(Records)

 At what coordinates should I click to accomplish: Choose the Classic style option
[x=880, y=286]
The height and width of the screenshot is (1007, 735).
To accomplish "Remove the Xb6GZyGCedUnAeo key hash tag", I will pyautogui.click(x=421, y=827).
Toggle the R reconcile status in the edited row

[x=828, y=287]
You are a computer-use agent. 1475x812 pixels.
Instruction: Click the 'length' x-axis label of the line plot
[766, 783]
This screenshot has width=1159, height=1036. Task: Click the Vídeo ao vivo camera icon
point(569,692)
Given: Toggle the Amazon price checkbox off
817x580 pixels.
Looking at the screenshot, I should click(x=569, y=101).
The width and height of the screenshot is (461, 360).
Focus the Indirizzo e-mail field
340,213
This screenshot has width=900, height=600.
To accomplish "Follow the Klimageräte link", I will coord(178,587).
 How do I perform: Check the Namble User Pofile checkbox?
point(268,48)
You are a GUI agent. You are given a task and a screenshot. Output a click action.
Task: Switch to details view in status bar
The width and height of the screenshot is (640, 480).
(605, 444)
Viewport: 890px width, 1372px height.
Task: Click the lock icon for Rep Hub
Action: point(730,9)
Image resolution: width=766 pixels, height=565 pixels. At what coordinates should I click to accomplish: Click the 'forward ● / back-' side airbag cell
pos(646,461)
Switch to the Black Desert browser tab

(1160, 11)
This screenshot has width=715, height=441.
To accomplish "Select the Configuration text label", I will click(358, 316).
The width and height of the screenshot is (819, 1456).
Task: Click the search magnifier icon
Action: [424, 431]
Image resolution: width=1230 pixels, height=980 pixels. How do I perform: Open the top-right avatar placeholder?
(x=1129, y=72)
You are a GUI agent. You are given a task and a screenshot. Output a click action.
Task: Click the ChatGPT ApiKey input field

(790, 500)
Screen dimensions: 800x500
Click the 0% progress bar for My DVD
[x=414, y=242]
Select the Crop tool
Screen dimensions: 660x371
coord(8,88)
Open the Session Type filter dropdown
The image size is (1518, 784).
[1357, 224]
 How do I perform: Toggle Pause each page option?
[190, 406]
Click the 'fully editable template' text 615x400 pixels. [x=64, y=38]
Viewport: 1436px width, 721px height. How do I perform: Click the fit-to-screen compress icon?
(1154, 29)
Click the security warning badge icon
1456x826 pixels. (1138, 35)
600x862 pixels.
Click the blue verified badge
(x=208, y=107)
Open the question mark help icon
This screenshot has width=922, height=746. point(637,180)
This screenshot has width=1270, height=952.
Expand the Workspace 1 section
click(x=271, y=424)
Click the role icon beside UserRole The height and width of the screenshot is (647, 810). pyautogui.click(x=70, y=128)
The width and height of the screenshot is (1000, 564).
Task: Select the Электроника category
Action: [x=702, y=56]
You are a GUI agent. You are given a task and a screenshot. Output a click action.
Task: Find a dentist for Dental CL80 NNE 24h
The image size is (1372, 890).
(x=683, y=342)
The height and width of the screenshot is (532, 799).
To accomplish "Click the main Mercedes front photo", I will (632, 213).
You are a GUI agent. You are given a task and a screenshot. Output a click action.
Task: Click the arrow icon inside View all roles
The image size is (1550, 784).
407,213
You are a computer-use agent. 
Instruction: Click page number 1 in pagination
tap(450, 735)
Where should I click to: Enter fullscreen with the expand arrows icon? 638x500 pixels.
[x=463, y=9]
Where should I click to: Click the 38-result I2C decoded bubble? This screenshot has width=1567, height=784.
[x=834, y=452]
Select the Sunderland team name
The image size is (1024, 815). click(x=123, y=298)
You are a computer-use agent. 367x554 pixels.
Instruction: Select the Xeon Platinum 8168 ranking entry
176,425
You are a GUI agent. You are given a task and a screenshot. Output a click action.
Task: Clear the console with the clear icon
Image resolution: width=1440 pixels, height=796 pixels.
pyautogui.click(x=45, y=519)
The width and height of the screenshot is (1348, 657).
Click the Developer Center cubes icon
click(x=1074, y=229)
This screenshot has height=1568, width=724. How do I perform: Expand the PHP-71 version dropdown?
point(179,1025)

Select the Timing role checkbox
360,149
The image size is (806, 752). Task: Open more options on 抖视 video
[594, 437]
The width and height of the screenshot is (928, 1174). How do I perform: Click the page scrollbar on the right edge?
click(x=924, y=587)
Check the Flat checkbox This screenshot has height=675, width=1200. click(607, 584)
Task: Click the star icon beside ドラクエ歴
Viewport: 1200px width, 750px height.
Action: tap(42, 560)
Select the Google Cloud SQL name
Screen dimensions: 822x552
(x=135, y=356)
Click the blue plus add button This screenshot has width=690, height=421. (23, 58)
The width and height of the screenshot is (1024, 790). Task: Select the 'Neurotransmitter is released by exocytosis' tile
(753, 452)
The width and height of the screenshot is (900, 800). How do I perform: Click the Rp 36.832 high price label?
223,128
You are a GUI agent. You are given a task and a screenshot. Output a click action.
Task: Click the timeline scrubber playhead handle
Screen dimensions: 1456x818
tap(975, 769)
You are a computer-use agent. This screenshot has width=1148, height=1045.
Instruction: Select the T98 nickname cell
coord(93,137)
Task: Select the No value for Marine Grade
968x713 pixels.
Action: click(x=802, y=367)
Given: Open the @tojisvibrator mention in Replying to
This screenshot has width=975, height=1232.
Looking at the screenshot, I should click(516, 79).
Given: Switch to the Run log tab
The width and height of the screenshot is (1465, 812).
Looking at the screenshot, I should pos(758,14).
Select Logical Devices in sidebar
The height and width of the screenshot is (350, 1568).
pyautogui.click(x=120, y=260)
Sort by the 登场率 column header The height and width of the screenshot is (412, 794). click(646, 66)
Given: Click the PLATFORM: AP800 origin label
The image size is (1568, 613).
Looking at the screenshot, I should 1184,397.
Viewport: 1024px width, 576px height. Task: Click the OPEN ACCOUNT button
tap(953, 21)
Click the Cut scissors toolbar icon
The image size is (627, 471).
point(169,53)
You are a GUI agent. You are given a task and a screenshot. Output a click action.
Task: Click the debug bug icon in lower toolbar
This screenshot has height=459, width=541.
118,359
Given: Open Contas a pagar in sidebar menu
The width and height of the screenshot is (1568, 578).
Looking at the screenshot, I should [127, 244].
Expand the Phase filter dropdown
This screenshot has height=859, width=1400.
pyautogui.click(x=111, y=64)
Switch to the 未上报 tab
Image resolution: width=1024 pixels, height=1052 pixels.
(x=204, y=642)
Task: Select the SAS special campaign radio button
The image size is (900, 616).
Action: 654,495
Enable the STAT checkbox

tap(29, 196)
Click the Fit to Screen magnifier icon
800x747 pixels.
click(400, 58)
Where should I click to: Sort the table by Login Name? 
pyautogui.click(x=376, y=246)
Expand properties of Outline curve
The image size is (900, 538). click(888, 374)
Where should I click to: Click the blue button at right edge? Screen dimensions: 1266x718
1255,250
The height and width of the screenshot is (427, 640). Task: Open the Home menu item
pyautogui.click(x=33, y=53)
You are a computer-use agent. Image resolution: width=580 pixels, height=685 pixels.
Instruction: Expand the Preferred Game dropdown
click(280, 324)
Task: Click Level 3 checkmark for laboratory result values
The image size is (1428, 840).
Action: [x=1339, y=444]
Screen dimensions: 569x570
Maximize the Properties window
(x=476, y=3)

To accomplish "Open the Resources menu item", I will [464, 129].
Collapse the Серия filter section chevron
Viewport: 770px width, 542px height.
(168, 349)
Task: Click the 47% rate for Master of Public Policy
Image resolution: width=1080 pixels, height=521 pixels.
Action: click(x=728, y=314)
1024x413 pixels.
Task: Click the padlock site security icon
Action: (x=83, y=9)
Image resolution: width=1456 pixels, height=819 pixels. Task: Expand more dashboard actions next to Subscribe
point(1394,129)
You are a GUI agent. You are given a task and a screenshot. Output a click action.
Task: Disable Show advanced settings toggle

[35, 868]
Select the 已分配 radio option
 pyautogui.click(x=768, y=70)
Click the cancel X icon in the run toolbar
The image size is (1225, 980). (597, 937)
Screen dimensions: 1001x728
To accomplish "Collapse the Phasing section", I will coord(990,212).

▶ _WHAT TO DO_
Rewrite the stretch of lines above, from the first line through the line containing "point(569,692)", changing "Classic" to "Modern" and leaving everything else unchanged.

▶ _SOLVED PROBLEM_
 At what coordinates should I click to accomplish: Choose the Modern style option
[x=880, y=286]
The height and width of the screenshot is (1007, 735).
To accomplish "Remove the Xb6GZyGCedUnAeo key hash tag", I will pyautogui.click(x=421, y=827).
Toggle the R reconcile status in the edited row

[x=828, y=287]
You are a computer-use agent. 1475x812 pixels.
Instruction: Click the 'length' x-axis label of the line plot
[766, 783]
This screenshot has width=1159, height=1036. Task: Click the Vídeo ao vivo camera icon
point(569,692)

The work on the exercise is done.